[Beowulf] SC13 wrapup, please post your own

Prentice Bisbal prentice.bisbal at rutgers.edu
Wed Nov 27 11:23:22 PST 2013


The problem with that measuring citations is that it  can take several 
years (sometimes decades) for a research paper to gain traction, which 
might be a longer time horizon that we have to show the ROI on an HPC 
investment.

While we're at it, we could through in someone's Erdos number in see how 
having access to HPC resources affects that. That's typically only 
relevant to mathematicians, though.

Regarding Andrew Wiles, I saw him on campus on a regular basis when I 
worked at IAS. One day, while driving home from work, decided to cross 
the street right as I got the green light (which meant he should have 
stayed on the sidewalk - a VERY common problem in Princeton), and I had 
to slam on my breaks to avoid hitting him. I later told a friend I 
almost ran over Andrew Wiles. Of course, the response was "who's that?"

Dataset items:
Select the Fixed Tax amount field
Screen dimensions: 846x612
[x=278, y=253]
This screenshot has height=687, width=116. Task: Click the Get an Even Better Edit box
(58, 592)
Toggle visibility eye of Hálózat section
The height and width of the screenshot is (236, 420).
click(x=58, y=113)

__What you are asked to do__:
Using the SC13 wrapup post, answer these:
(a) Why can measuring citations take too long to show the ROI on an HPC investment?
(b) Where was the writer working when they saw Andrew Wiles on campus regularly?
(c) What did the friend say on hearing that the writer almost ran over Andrew Wiles?

__Exercise result__:
(a) It can take several years, sometimes decades, for a research paper to gain traction.
(b) At IAS.
(c) "who's that?"